But leaving it to tech bosses to regulate themselves wouldn’t work, Gebru continued: “Unless there is external pressure to do something different, companies are not just going to self-regulate. We need regulation and we need something better than just a profit motive.”

It’s humans—not robots

The founder and director of the Distributed AI Research Institute (DAIR)—an independent A.I. research unit—also had a powerful reminder about the hypothetical threat the technology is posing to humanity.

Fears range from a Terminator-like apocalypse—if you ask Musk—to the technology being used as a weapon of war, with others suggesting that the technology already thinks of mankind as “scum.”

Gebru isn’t sold.

“A.I. is not magic,” she said. “There are a lot of people involved—humans.”

She said the theory that services like large language models could one day think for themselves “ascribes agency to a tool rather than the humans building the tool.”

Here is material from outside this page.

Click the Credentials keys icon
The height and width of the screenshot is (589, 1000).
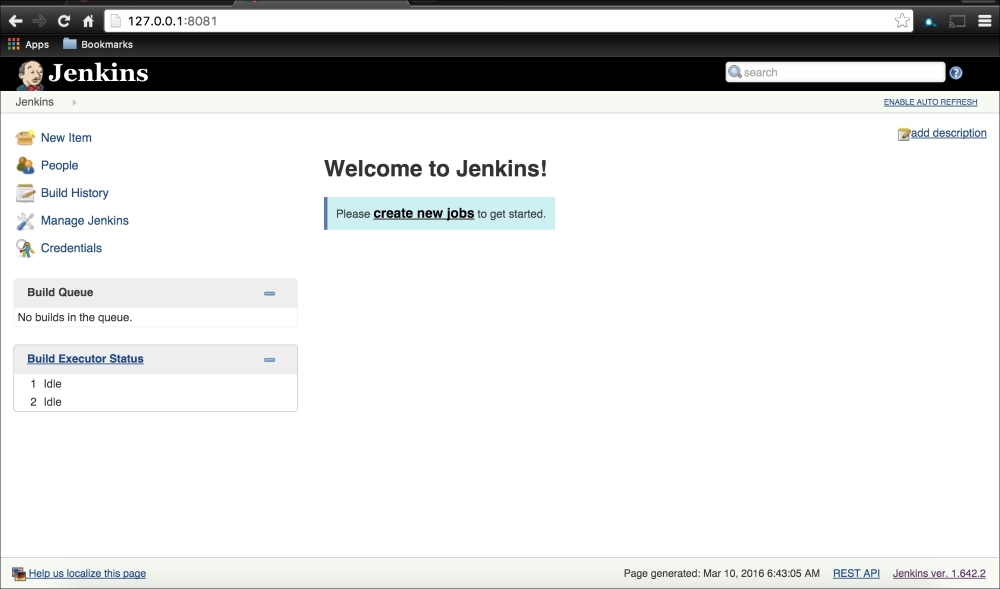pos(25,248)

“That means you can aggregate responsibility: ‘It’s not me that’s the problem. It’s the tool. It’s super-powerful. We don’t know what it’s going to do.’ Well, no—it’s you that’s the problem,” Gebru continued.

“You’re building something with certain characteristics for your profit. That’s extremely distracting and takes the attention away from real harms and things we need to do. Right now.”

Gebru remained optimistic, however: “Maybe, if enough people do small things and get organized, things will change. That’s my hope.”